Cleo sat up, and glanced at Cruze. “I'm going there, too. But Lord Cruze has been trying to talk me out of it. He doesn't think women should expose themselves—” she lifted the front of her dress, caught Claudine's eye and smiled, “—to danger.”

“It's no place for women,” said Cruze. “The information I have is that it's going to get very dirty over there. Like your Vietnam.”

“No, never like Vietnam,” said Tom and looked sideways again at Cleo.

“Well, we'll see,” said Cleo. “We'll go to Belfast together, Tom, and compare notes. You can look after me for Lord Cruze.”

The two men looked at each other and smiled, but Cruze's smile was tight and Tom's tentative.
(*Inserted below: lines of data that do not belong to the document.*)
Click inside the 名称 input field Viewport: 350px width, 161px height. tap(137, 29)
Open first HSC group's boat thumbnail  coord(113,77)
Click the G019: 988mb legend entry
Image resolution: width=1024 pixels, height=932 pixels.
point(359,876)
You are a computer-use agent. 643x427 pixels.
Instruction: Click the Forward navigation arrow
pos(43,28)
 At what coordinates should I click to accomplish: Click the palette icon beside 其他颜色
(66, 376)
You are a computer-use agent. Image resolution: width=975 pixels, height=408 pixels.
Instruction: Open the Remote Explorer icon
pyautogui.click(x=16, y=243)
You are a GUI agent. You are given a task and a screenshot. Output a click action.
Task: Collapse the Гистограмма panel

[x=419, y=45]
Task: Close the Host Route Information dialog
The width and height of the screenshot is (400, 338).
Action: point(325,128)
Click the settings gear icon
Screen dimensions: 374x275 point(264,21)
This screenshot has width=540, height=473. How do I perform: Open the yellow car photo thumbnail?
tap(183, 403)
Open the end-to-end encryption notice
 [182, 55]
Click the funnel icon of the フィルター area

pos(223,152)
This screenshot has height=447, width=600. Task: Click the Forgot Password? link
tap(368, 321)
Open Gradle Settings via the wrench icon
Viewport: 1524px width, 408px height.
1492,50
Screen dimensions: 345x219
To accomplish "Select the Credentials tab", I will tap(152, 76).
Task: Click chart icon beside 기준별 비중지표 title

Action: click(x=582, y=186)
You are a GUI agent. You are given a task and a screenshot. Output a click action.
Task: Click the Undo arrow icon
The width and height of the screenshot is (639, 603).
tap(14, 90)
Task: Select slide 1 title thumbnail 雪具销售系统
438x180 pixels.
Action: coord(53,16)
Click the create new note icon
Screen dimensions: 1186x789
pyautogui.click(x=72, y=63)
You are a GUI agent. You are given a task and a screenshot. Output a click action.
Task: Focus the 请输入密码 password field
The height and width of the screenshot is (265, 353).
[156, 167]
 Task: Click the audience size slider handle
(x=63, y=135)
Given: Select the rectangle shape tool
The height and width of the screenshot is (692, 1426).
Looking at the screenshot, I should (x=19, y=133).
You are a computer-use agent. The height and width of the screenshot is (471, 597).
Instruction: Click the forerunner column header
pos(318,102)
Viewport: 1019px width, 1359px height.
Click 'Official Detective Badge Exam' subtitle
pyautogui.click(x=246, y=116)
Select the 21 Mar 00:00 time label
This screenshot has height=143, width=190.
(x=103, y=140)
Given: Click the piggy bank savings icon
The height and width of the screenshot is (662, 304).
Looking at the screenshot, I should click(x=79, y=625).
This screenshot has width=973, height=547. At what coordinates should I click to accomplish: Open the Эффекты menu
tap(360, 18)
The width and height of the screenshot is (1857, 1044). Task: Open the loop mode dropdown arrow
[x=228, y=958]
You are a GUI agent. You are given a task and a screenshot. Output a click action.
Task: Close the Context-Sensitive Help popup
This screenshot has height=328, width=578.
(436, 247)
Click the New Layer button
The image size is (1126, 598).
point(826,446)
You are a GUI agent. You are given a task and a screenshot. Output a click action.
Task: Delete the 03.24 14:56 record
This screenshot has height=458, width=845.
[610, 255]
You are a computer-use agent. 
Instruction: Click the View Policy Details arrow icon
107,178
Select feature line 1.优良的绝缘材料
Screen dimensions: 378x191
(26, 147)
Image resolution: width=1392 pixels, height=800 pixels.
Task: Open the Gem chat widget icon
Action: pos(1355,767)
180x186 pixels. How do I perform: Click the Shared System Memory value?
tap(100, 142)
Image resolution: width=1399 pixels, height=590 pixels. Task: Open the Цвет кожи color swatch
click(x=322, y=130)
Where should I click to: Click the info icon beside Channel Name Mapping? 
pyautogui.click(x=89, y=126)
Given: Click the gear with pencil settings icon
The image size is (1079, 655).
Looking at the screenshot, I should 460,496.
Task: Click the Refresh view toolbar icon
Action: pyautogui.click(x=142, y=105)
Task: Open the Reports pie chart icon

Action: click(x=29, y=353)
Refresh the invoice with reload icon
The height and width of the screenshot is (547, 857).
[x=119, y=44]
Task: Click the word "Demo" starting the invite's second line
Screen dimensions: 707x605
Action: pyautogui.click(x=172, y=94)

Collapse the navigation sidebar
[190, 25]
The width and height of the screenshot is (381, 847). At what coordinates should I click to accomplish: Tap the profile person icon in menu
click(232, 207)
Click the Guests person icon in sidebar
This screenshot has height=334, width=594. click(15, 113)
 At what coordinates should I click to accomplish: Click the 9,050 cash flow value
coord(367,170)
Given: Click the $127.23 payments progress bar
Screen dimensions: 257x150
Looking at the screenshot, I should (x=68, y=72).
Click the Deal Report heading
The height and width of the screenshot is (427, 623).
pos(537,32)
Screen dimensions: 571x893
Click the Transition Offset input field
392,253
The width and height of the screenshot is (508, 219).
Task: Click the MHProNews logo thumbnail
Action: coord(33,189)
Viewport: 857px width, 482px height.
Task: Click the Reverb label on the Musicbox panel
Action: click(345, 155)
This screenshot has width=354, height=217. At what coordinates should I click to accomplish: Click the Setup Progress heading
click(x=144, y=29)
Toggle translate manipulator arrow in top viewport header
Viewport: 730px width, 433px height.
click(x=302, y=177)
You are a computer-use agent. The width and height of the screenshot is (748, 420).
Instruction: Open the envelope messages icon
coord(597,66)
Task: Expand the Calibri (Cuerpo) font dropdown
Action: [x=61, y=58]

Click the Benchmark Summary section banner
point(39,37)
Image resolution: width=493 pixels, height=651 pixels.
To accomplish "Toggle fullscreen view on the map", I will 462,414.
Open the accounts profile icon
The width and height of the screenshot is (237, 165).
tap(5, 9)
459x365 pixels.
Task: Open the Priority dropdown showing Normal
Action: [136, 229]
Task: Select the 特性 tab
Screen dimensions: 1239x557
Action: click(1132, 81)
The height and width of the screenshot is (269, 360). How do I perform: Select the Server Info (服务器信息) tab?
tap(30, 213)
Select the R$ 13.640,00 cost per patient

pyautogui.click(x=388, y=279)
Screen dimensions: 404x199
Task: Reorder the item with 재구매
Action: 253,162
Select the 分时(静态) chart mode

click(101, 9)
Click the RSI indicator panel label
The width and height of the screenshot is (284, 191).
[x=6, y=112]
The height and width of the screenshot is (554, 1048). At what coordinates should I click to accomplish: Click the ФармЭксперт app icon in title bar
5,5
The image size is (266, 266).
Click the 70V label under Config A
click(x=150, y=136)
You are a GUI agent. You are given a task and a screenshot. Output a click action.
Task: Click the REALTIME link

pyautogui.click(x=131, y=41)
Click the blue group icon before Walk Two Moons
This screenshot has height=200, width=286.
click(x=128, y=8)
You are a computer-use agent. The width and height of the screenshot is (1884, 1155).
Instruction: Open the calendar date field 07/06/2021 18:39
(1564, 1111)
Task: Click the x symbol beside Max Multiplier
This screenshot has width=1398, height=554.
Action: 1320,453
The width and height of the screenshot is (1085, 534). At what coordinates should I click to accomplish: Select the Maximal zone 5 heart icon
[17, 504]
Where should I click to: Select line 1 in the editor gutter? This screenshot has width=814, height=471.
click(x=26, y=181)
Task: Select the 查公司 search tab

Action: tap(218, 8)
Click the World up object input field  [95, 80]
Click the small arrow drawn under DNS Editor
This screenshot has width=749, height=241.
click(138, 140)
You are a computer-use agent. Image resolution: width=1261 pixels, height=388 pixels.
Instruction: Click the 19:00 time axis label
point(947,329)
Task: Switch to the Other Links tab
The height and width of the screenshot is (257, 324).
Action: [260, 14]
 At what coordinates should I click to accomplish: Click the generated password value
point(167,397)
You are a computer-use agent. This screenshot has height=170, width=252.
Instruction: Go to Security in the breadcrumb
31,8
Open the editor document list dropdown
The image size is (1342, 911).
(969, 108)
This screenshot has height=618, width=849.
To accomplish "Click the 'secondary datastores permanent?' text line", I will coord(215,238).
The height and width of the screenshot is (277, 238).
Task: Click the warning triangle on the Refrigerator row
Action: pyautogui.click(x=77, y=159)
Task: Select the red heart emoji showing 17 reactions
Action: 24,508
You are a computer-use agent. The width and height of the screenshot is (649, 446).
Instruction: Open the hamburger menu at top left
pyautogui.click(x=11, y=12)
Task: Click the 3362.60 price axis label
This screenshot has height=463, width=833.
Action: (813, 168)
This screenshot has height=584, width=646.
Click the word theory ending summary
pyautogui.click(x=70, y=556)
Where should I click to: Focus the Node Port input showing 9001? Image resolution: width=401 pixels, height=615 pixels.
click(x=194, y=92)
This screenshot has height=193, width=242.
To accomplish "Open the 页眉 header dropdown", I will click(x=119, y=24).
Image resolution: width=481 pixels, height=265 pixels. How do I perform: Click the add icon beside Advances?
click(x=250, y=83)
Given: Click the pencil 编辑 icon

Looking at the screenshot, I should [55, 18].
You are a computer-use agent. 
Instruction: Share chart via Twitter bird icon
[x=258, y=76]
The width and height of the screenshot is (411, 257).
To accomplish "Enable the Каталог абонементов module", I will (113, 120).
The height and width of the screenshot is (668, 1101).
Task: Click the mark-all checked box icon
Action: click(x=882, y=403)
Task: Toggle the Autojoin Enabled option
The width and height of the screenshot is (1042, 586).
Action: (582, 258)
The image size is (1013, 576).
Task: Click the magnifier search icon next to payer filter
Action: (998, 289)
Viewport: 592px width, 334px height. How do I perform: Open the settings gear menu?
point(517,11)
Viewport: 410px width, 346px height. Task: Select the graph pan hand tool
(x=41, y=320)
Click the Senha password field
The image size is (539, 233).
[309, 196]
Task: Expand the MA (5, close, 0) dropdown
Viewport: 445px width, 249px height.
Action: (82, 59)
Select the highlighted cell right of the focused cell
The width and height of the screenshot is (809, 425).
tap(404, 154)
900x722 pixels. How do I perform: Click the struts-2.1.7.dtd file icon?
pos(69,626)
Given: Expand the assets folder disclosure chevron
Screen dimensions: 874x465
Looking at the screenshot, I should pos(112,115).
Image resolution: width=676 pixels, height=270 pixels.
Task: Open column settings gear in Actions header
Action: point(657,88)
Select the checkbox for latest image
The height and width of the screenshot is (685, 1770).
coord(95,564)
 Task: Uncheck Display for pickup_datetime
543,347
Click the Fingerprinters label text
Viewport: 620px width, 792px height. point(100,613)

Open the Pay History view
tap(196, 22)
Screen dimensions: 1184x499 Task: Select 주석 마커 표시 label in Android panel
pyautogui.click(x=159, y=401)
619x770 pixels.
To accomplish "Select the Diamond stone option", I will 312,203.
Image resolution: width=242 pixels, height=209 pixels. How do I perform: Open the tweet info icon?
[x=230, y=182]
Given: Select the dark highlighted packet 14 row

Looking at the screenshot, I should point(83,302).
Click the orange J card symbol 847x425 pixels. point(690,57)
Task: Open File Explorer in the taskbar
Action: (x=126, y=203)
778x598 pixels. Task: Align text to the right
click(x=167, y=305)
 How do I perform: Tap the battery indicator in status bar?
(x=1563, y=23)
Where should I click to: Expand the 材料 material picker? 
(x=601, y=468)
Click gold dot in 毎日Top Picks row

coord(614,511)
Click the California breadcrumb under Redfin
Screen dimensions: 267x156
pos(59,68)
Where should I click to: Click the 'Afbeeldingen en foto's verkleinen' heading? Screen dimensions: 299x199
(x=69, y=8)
Each of them was surprised at his own sudden jealousy.

“The young,” said Claudine, “they seem to enjoy war.”

Oh my God, thought Cleo, if you only knew who did enjoy it!

VI

The guests had gone and Cruze, tie off and collar loosened, sat in the drawing-room having a night-cap with Cleo. The extra staff who had come in to help Mrs. Cromwell had also gone; the Cromwells themselves were in bed. The huge flat was silent, and across Green Park Cleo heard a police car ringing its way down Constitution Hill. The bell had no real urgency about it, any more than would a carload of
carillonists
ting-a-linging their drunken way home. Soon, she had heard, all the cars would be equipped with sirens, bringing the city's tension properly up to date.

“Would you like to see a film?” Cruze had not felt so uncertain of himself with a woman in years.

“I'm too tired for Valentino, Jack.”

“How about Hoot Gibson?” He grinned, then looked at her carefully, as he might at a new executive he was about to employ. “You were a beautiful hostess tonight.”

“Was that what I was—the hostess?” She looked at him just as carefully, not looking for employment.

“Would you like to be?”

“Is that a proposal or a proposition?”

She stood up, straightening her dress over her hips. She wished now that she had worn a looser, less revealing gown; she had put it on without thinking about the possible consequences. She liked to show off her figure and she knew that men liked to look at it. But she had been naïve tonight. The women at the dinner party, all older than she, had read more into the tight, revealing gown than had occurred to her. She had advertised herself as Jack Cruze's latest girl.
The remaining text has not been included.